▶ _Task goal_: Please write the listing below out again exactly, leaving every picture behind.

=== Section Start ===

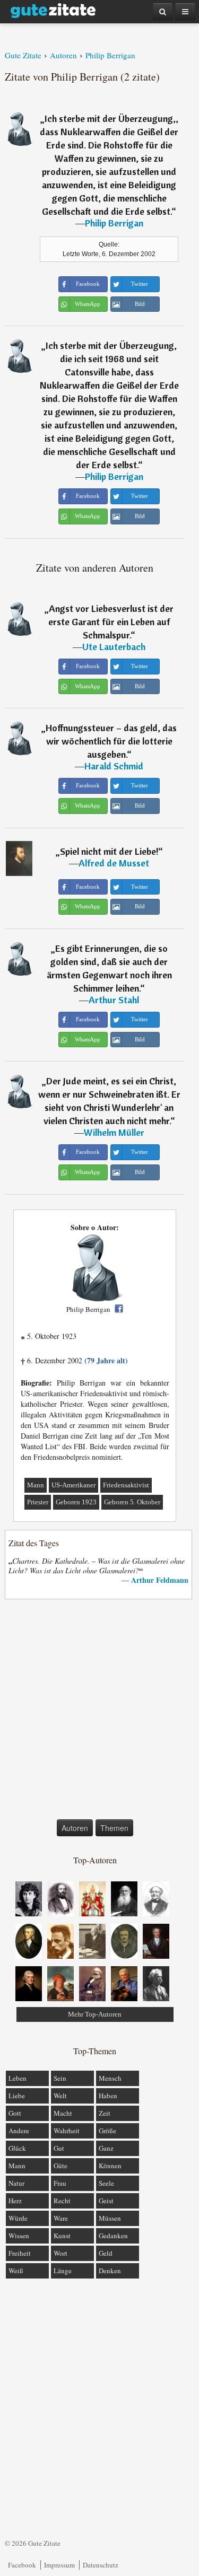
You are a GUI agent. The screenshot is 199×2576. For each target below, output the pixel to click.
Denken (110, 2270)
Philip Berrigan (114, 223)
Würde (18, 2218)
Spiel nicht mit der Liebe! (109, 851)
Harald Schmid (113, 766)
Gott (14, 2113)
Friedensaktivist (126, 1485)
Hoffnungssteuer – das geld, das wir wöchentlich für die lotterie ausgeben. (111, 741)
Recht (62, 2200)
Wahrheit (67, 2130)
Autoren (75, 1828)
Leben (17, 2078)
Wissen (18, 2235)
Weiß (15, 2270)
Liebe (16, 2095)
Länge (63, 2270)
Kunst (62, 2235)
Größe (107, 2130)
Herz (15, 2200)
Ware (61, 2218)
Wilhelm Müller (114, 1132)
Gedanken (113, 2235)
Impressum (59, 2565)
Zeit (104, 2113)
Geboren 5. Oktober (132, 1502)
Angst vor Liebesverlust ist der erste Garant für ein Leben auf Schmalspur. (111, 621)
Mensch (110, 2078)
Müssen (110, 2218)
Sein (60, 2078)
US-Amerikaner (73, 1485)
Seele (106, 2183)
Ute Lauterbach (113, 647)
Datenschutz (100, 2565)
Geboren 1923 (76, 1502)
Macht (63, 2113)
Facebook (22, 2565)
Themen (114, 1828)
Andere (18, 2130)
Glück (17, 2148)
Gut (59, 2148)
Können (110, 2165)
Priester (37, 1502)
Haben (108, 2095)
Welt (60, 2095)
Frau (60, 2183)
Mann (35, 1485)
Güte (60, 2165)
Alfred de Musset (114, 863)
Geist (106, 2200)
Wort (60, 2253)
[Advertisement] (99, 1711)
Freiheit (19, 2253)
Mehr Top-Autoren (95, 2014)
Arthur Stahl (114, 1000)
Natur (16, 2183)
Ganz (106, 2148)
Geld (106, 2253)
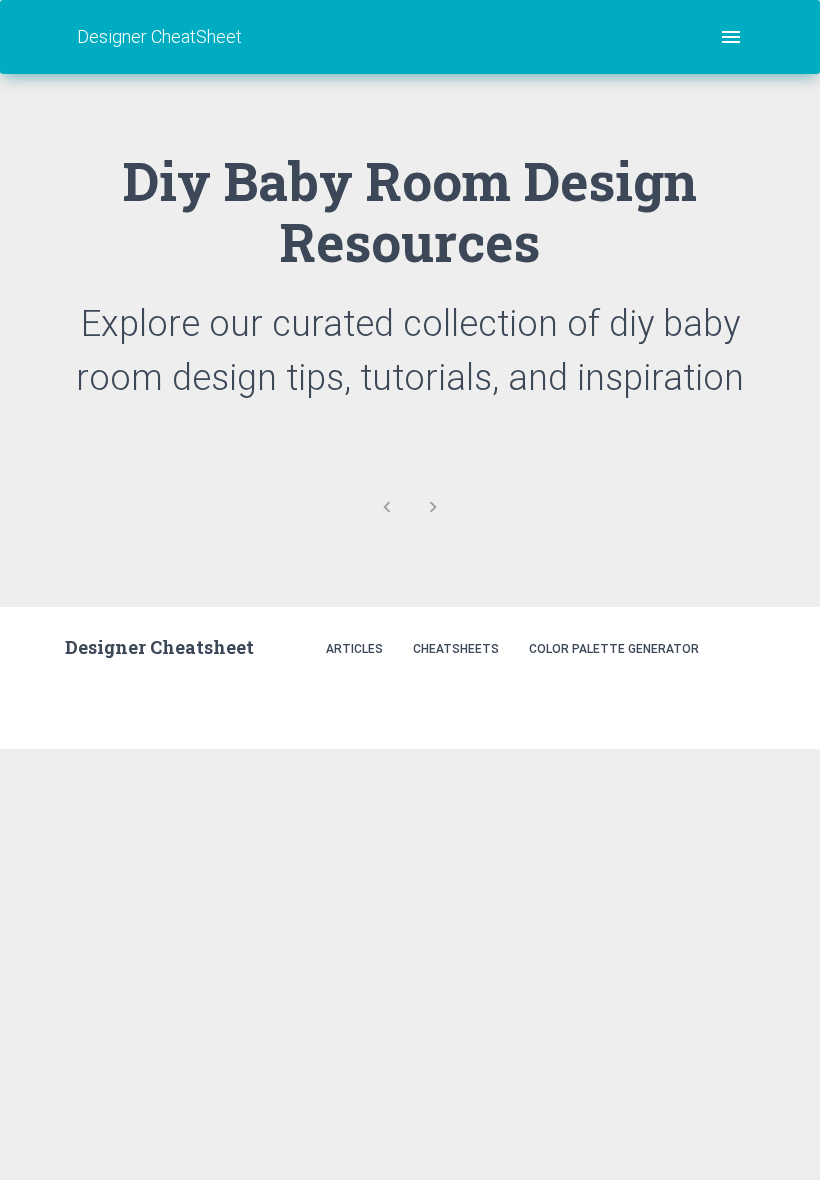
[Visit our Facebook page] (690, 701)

=== Section End ===

▶ _Solution for this problem_:
You are a GUI agent. The screenshot is 199×2576. For each target below, output the pixel to click.
Denken (110, 2270)
Philip Berrigan (114, 223)
Würde (18, 2218)
Spiel nicht mit der Liebe! (109, 851)
Harald Schmid (113, 766)
Gott (14, 2113)
Friedensaktivist (126, 1485)
Hoffnungssteuer – das geld, das wir wöchentlich für die lotterie ausgeben. (111, 741)
Recht (62, 2200)
Wahrheit (67, 2130)
Autoren (75, 1828)
Leben (17, 2078)
Wissen (18, 2235)
Weiß (15, 2270)
Liebe (16, 2095)
Länge (63, 2270)
Kunst (62, 2235)
Größe (107, 2130)
Herz (15, 2200)
Ware (61, 2218)
Wilhelm Müller (114, 1132)
Gedanken (113, 2235)
Impressum (59, 2565)
Zeit (104, 2113)
Geboren 5. Oktober (132, 1502)
Angst vor Liebesverlust ist der erste Garant für ein Leben auf Schmalspur. (111, 621)
Mensch (110, 2078)
Müssen (110, 2218)
Sein (60, 2078)
US-Amerikaner (73, 1485)
Seele (106, 2183)
Ute Lauterbach (113, 647)
Datenschutz (100, 2565)
Geboren 1923 (76, 1502)
Macht (63, 2113)
Facebook (22, 2565)
Themen (114, 1828)
Andere (18, 2130)
Glück (17, 2148)
Gut (59, 2148)
Können (110, 2165)
Priester (37, 1502)
Haben (108, 2095)
Welt (60, 2095)
Frau (60, 2183)
Mann (35, 1485)
Güte (60, 2165)
Alfred de Musset (114, 863)
Geist (106, 2200)
Wort (60, 2253)
[Advertisement] (99, 1711)
Freiheit (19, 2253)
Mehr Top-Autoren (95, 2014)
Arthur Stahl (114, 1000)
Natur (16, 2183)
Ganz (106, 2148)
Geld (106, 2253)
[Visit our Facebook page] (690, 701)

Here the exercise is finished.